Se regarder dans le blanc des yeux

Alors face à ces enjeux qu’il faudra affronter ensemble, et pour faire face à ces divergences notables, quelles pourraient être les modalités de la nouvelle coopération transatlantique ?

Dans un contexte global témoin de la montée en puissance de la Chine et des «  démocraties illibérales  », Joe Biden semble appeler de ses vœux à une «  alliance des démocraties  ». Cette alliance répondrait à la fois à un programme intérieur (la nécessité de reconstruire la démocratie américaine et de lutter contre le trumpisme en vue de 2024) et extérieur (la défense des valeurs portées par les démocraties libérales dans le monde).

D’autant plus que si les Républicains venaient à conserver leur majorité au Sénat en janvier, Joe Biden pourrait vouloir compenser son manque de marge de manœuvre au niveau national par la concrétisation d’un projet international ambitieux comme celui-ci. Mais quelle forme pourrait prendre cette alliance  ? 

L’idée d’un «  sommet des démocraties  », capable de renouveler le multilatéralisme, semble faire son chemin à Washington. De la même manière, un OTAN élargi pourrait servir de lieu d’échange privilégié. Mais l’idée se heurte bien vite à la réalité. Dans son état actuel, l’Organisation est loin d’être tout à fait démocratique. En témoignent le récent soutien accordé à la Turquie dans son opposition à la France, ou encore l’adhésion forte à l’Alliance Atlantique exprimée par certains pays d’Europe Centrale et Orientale bafouant certains principes démocratiques. De plus, imaginer résoudre la crise actuelle du multilatéralisme en créant une forme exclusive de diplomatie ne ferait que favoriser une bipolarisation du monde déjà engagée et qui ne profiterait nullement aux Européens, entraînés vers un alignement quasi-nécessaire avec Washington. 

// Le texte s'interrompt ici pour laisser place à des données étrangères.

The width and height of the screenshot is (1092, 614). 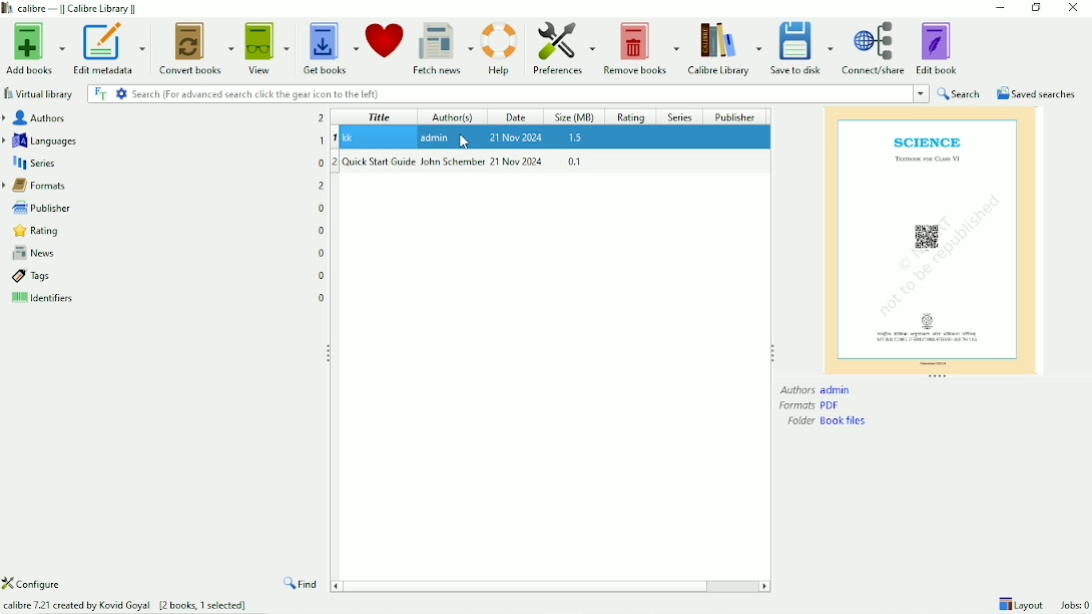 I want to click on Minimize, so click(x=1001, y=7).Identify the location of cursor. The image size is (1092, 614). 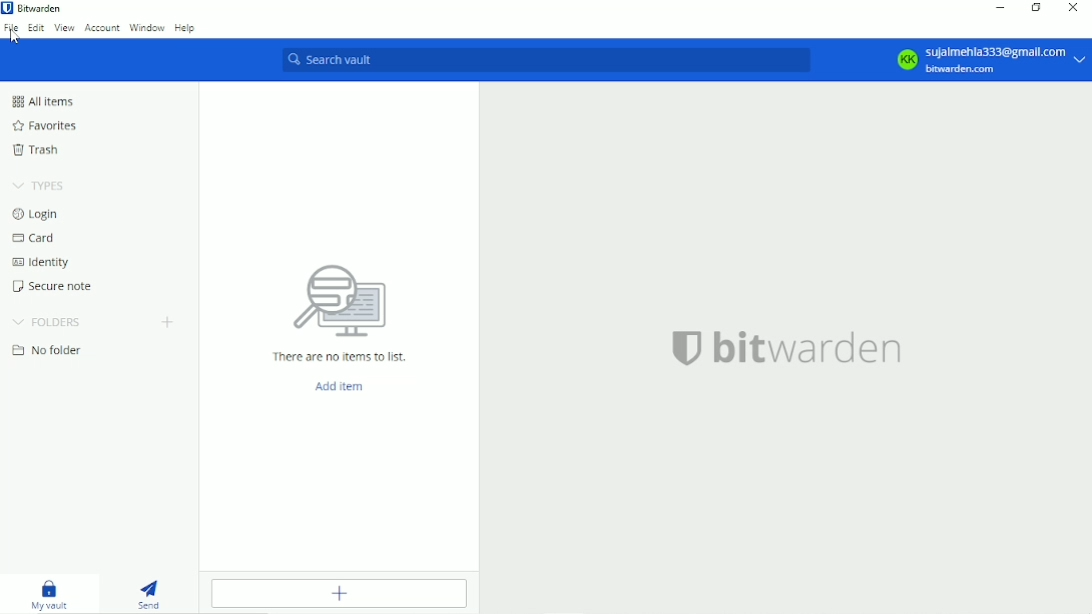
(16, 39).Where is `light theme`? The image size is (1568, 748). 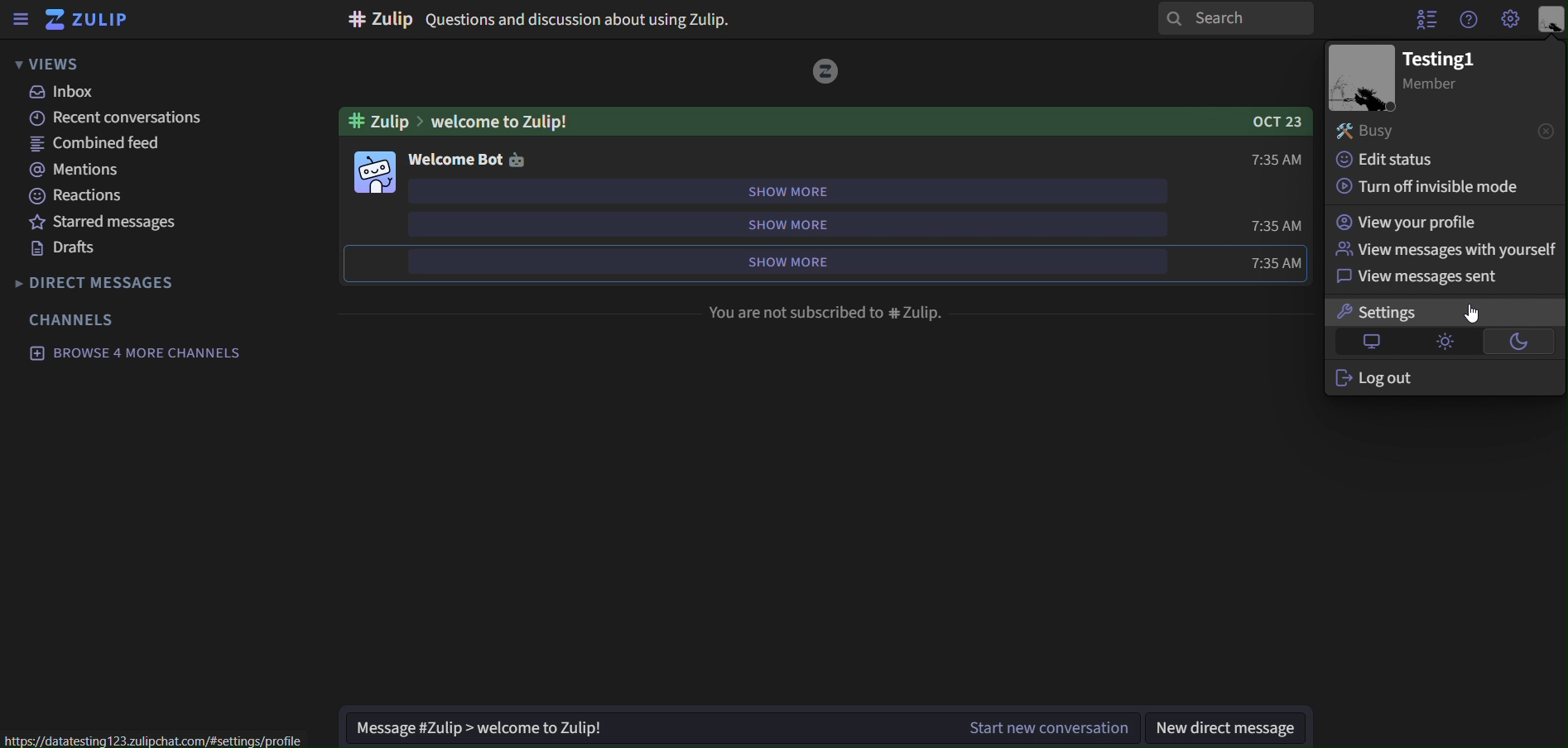
light theme is located at coordinates (1446, 342).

En effet, l’UE semble pour le moment avoir tout intérêt à jouer le rôle du «  troisième terme  » comme sur le dossier climatique où elle est parvenue ces dernières années à instaurer un leadership coopératif avec la Chine pour faire face à la défiance des États-Unis. Il s’agit d’un nouveau départ qui doit se faire sur des bases saines et équilibrées. Comme le martèle d’ailleurs Charles Michel  : «  Il faut trouver un terrain d’entente entre partenaires égaux  ». Et, pour être égaux, il faut être capable de rééquilibrer la puissance américaine.

Cela passe par l’inclusion d’acteurs tiers, et donc par le rejet d’une relation purement bilatérale avec les États-Unis, mais également par une capacité à adopter une position proactive pour être capable d’écrire les lignes de cette nouvelle relation, et de choisir les secteurs qui lui donneront sa forme à venir. Le domaine économique et commercial, la réforme de l’OMC, les négociations pour le climat ou la résolution de problème du nucléaire iranien sont autant de sujets sur lesquels l’UE et ses États membres peuvent espérer parler sur un pied plus ou moins d’égalité avec les États-Unis.

Dans leur tribune, Jean-Yves Le Drian et Heiko Maas en appellent d’ailleurs à un «  partenariat transatlantique plus équilibré  », fondé sur la nécessité de se coordonner sur les domaines des droits humains, des infrastructures, du commerce ou encore de la question iranienne.

Mais pour le moment, l’Europe semble dans l’expectative. Malgré certaines tentatives pour amorcer une détente dans les relations irano-américaines, la passivité prévaut, notamment sur le dossier commercial. Ce vide conforte les premières déclarations de la future administration américaine mettant l’accent sur le «  leadership  » plus que sur la «  coopération  ».